The VACUUM command rebuilds the database file, repacking it into a minimal amount of disk space. There are several reasons an application might do this:
Unless SQLite is running in "auto_vacuum=FULL" mode, when a large amount of data is deleted from the database file it leaves behind empty space, or "free" database pages. This means the database file might be larger than strictly necessary. Running VACUUM to rebuild the database reclaims this space and reduces the size of the database file.
Frequent inserts, updates, and deletes can cause the database file to become fragmented - where data for a single table or index is scattered around the database file. Running VACUUM ensures that each table and index is largely stored contiguously within the database file. In some cases, VACUUM may also reduce the number of partially filled pages in the database, reducing the size of the database file further.
Normally, the database page_size and whether or not the database supports auto_vacuum must be configured before the database file is actually created. However, when not in write-ahead log mode, the page_size and/or auto_vacuum properties of an existing database may be changed by using the page_size and/or pragma auto_vacuum pragmas and then immediately VACUUMing the database. When in write-ahead log mode, only the auto_vacuum support property can be changed using VACUUM.
By default, VACUUM only works only on the main database. Attached databases can be vacuumed by appending the appropriate schema-name to the VACUUM statement.
Compatibility Warning: The ability to vacuum attached databases was added in version 3.15.0 (2016-10-14). Prior to that, a schema-name added to the VACUUM statement would be silently ignored and the "main" schema would be vacuumed.
The VACUUM command works by copying the contents of the database into a temporary database file and then overwriting the original with the contents of the temporary file.
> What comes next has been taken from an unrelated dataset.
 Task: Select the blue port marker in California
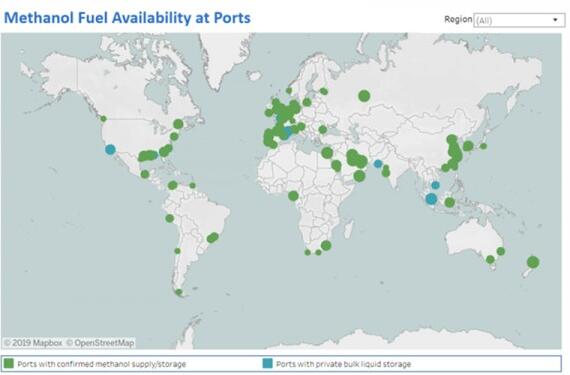[x=111, y=149]
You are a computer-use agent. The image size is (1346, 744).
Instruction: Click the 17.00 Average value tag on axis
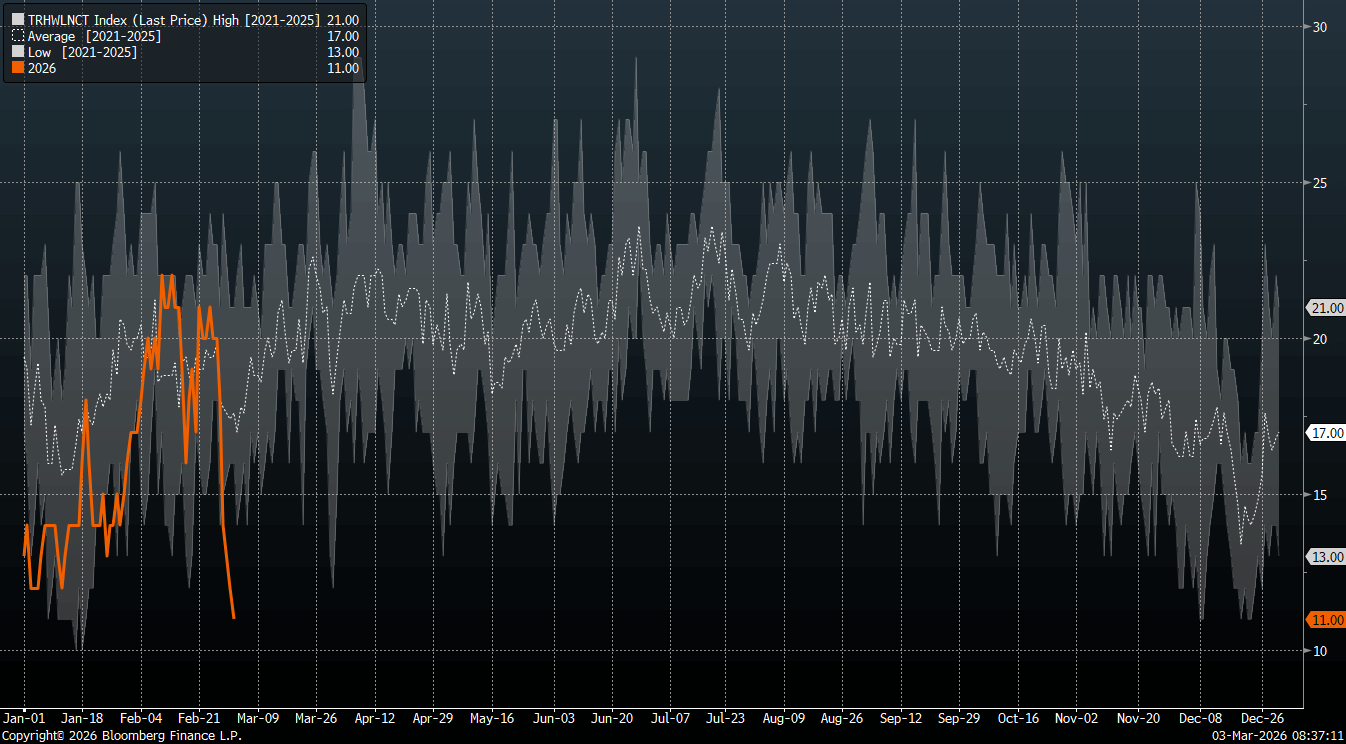tap(1326, 433)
When overwriting the original, a rollback journal or write-ahead log WAL file is used just as it would be for any other database transaction. This means that when VACUUMing a database, as much as twice the size of the original database file is required in free disk space.
A VACUUM will fail if there is an open transaction, or if there are one or more active SQL statements when it is run.
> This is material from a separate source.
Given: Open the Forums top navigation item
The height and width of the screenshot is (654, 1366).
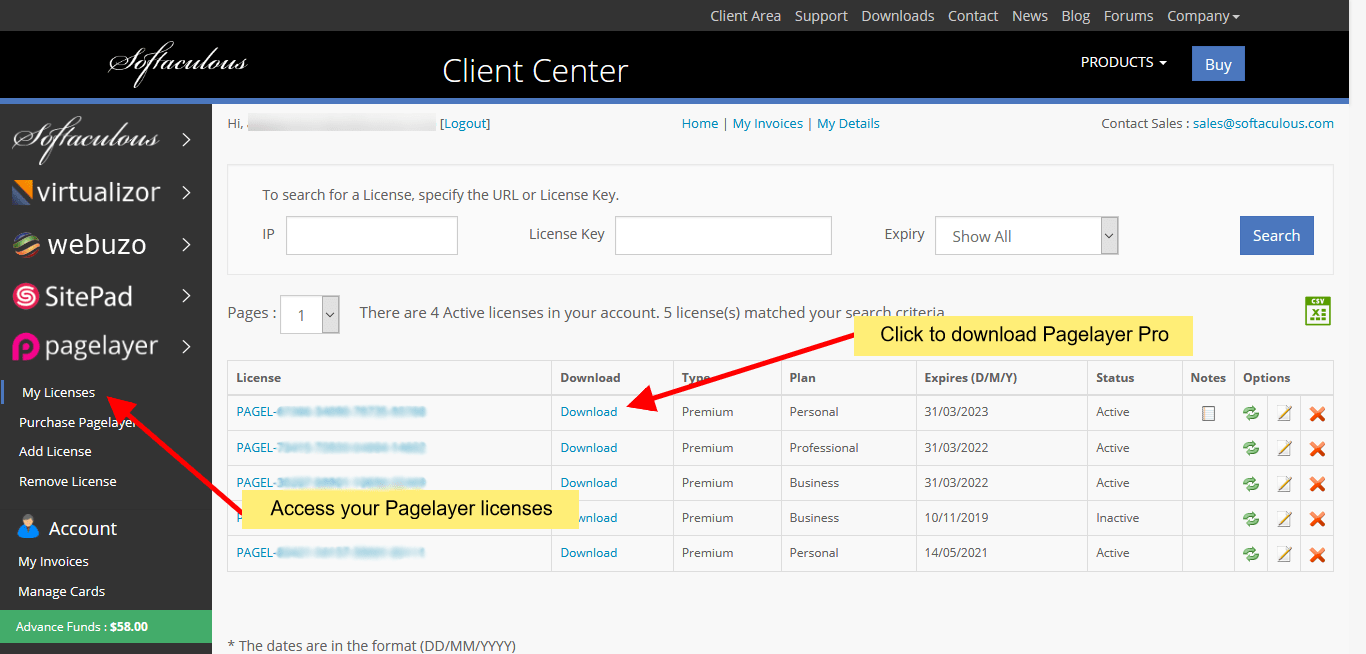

An alternative to using the VACUUM command to reclaim space after data has been deleted is auto-vacuum mode, enabled using the auto_vacuum pragma. When auto_vacuum is enabled for a database free pages may be reclaimed after deleting data, causing the file to shrink, without rebuilding the entire database using VACUUM. However, using auto_vacuum can lead to extra database file fragmentation. And auto_vacuum does not compact partially filled pages of the database as VACUUM does.